IBM’s acquisition of Red Hat continues to pay operational dividends for Big Blue, though it might not be enough to stave off a dramatic drop in overall business tied to the COVID-19 pandemic. That drop has led IBM to follow a number of other vendors in suspending its operational guidance for the rest of the year.

IBM’s overall financial picture for the first quarter of 2020 started off as expected, with Red Hat again driving most of IBM’s growth. However, as IBM CEO Arvind Krishna told financial analysts, “in the last few weeks we faced a shift in client priorities toward the preservation of capital.”

Krishna said this shift impacted IBM’s software business “disproportionately” and that other parts of IBM’s business “maintained modest momentum.”

IBM CFO Jim Kavanaugh provided more color on the situation, explaining that the company was “tracking roughly in line with our expectations” through February. “As we got into March, the health situation and resulting social distancing became more widespread,” he added. “As you would expect, we saw a noticeable change in client priorities. With that, there was effectively a pause as clients understandably dealt with their most pressing needs.”

Kavanaugh noted that IBM’s software business took a significant hit as those deals have traditionally closed during the final two weeks of the quarter.

“For those clients that did engage at the end of the quarter, there was a noticeable change in priorities where focus very quickly shifted to the stability of their operations and preservation of cash,” Kavanaugh said. “They moved ahead with spending that addressed immediate and essential needs, including running mission-critical processes and securing a remote workforce.”

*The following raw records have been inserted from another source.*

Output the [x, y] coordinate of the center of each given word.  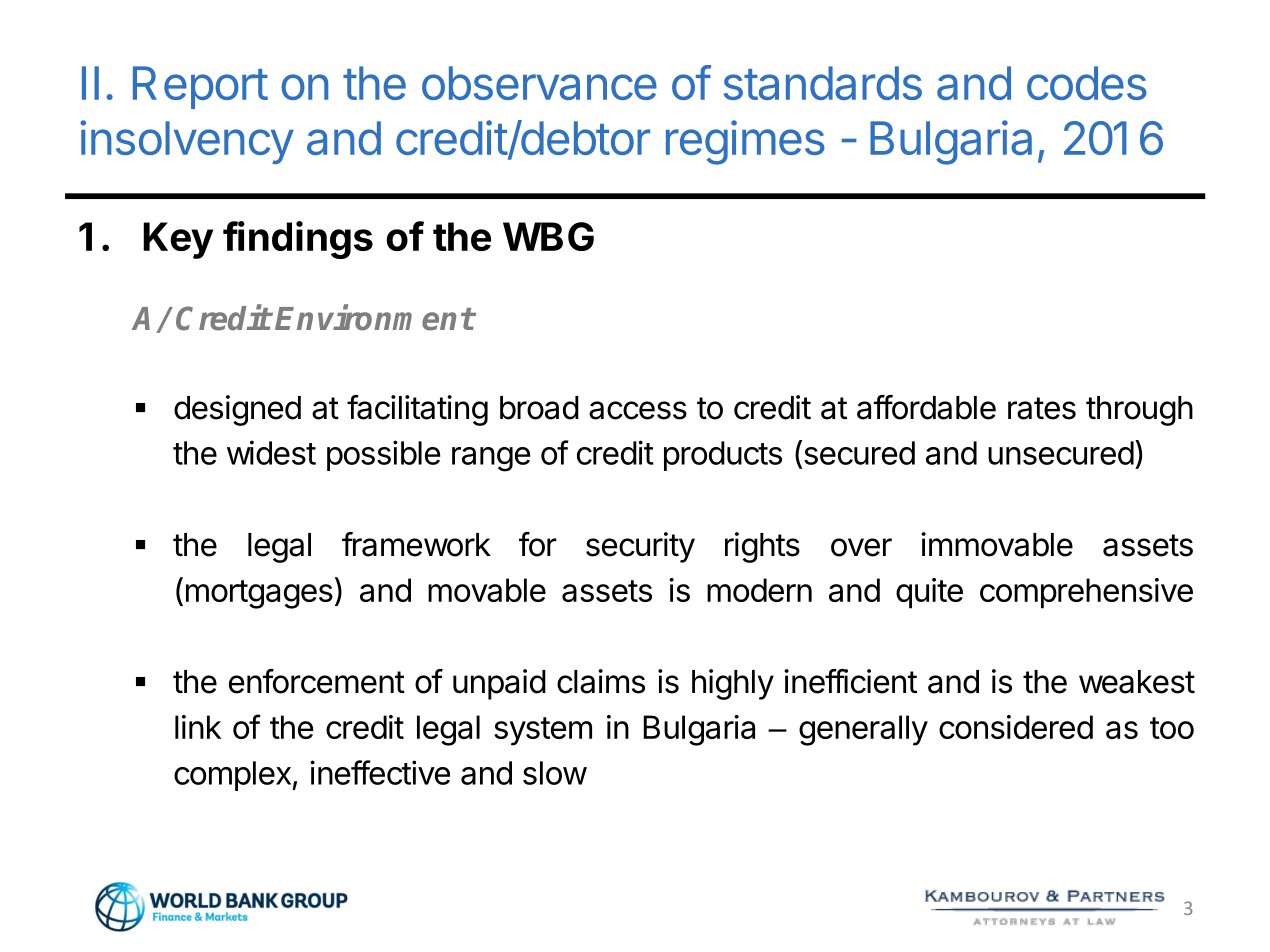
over [861, 547]
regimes [745, 142]
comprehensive [1086, 593]
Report [200, 87]
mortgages [259, 594]
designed [237, 410]
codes [1087, 83]
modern [759, 590]
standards [823, 83]
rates [1042, 408]
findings [298, 240]
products [723, 456]
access [638, 410]
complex [232, 776]
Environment [374, 318]
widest [271, 452]
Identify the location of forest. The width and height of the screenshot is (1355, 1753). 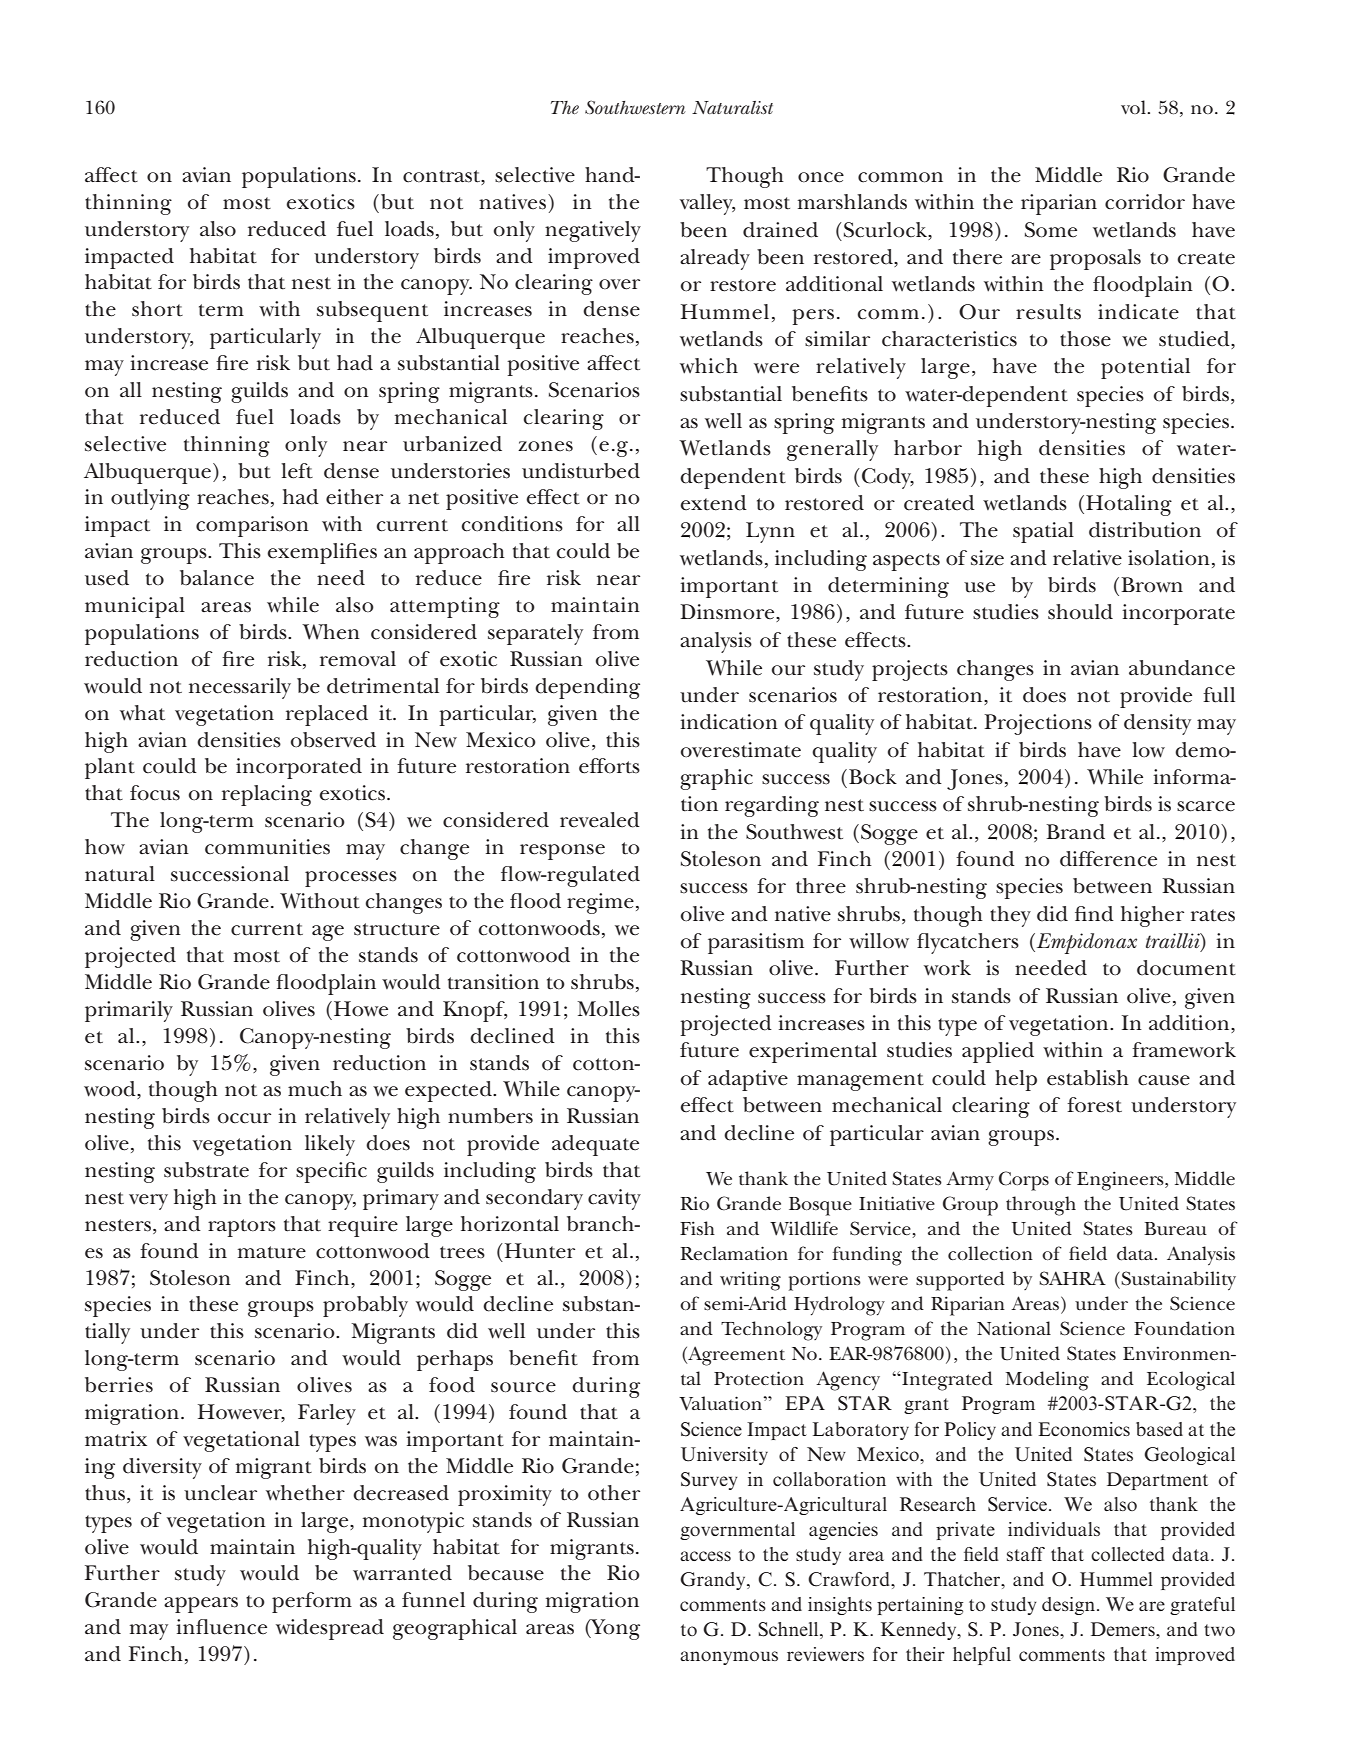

"February did not indicate where March would wind up. March didn't indicate where Q2 will wind up," Ted Schadler, VP and principal analyst at Forrester Research, wrote in an email to SDxCentral. "This thing is developing much too quickly to have certainty about."

Red Hat Hot

Luckily, IBM’s software business is grouped in with its Red Hat-powered cloud operations. That broader group posted a 5% year-over-year increase in revenues during the quarter. Most of that was on the back of its Red Hat-powered cloud and data platforms business, which posted a 32% increase.

Specific to Red Hat, revenues surged 20% and Red Hat’s OpenShift and Ansible platforms helped to boost IBM’s emerging technologies revenues nearly 40% in the quarter. Highlighting Red Hat’s heat, Kavanaugh said that the division signed its two largest deals in history during the quarter, and now counted more than 2,200 customers using Red Hat services.

BMO Capital Markets analyst Keith Bachman noted in a research note that without Red Hat, IBM’s revenues actually contracted nearly 4% year over year.

The only other IBM division to post a year-over-year revenue increase was its “systems” business, which is based on its mainframe hardware and operating system software. That division posted a modest 3% revenue increase based on its Z mainframe and storage systems.

Kavanaugh did note that IBM’s cloud business had generated $22 billion in revenues over the past year, which put it third behind Amazon Web Services (AWS) and Microsoft. Synergy Research Group recently had IBM ranked as No. 4 in terms of worldwide market revenue share of the cloud market for the fourth quarter of last year.

Overall, IBM’s revenues were down just over 3% for the quarter compared to the first quarter of 2019. A surge in interest expenses during the latest quarter further handcuffed profits, which dropped from $1.6 billion last year to $1.2 billion this year.

“We believe that IBM’s organic growth will remain challenged for the next few [quarters], though IBM is not alone in facing tough macro conditions,” Bachman wrote.

As for it pulling its future guidance, Schadler noted that "indicates uncertainty about Q2 and beyond. We'll see other service providers and software companies doing the same in the Q1 earnings calls, I expect."